Monday, January 12, 2009

Recipe Share!

In the interest of procrastination, I am going to post my two favorite winter "comfort food" recipes. Both of them involve the crock pot, so you can't get any easier than that! :) Both recipes were adapted from posts on AllRecipes, since I can't leave well enough alone and have to put my personal spin on these types of things. Without further ado:

Slow Cooker Chicken & Dumplings
3-4 skinless, boneless chicken breast halves
2 tablespoons butter
2 (10.75 ounce) cans condensed "cream of" soup (chicken, celery,
mushroom, etc.)
1/4 onion, finely diced (the original recipe called for one
onion and it was WAY too much, and we like onion)
2 (10 ounce) packages refrigerated biscuit dough, torn into
pieces (I couldn't find this, so I used one 16 oz. package reduced
fat grands buttermilk biscuit dough)
2.5 cups water
3 chicken bullion cubes
spices to taste (I sprinkle a bit of garlic powder, some celery
salt, pepper, parsley flakes, a bit of thyme, and a bay leaf)
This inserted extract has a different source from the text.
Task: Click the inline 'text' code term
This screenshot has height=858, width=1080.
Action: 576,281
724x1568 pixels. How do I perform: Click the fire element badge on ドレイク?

1. Place the chicken, butter, soup, onion, and spices in a slow cooker.
Pour water over the ingredients and add chicken bullion cubes.
2. Cover and cook for 5-6 hours on High. About 30 minutes before serving,
take the chicken out and shred or dice and mix back into the liquid
ingredients. Remove bay leaf if applicable. Chop the biscuits into
bite-sized pieces, stir in, and cook until the dough is no longer
raw in the center, about 15-30 minutes.


Crock Pot Salisbury Steak

2 pounds lean ground beef
1 (1 oz.) envelope dry onion soup mix
1/2 cup Italian seasoned bread crumbs
1/4 cup milk
1/4 cup all-purpose flour
2 TBSP vegetable oil
2 (10.75 oz.) cans condensed cream of chicken or mushroom soup
1 (1 oz.) packet dry au jus mix
3/4 cup water
1 (8 oz.) package sliced fresh mushrooms

In a large bowl, mix together the ground beef, onion soup mix,
bread crumbs, and milk. Shape into 8 patties. Heat oil in
large skillet over medium-high heat. Dredge patties in flour
just to coat and quickly brown on both sides in the hot
skillet. Place browned patties into the slow cooker,
stacking alternately like a pyramid. In a medium bowl, mix
together the cream of chicken or mushroom soup, mushrooms,
au jus mix, and water. Pour over the meat. Cook on the
low setting for 4 or 5 hours, until ground beef is well
done. Soooo good over mashed potatoes!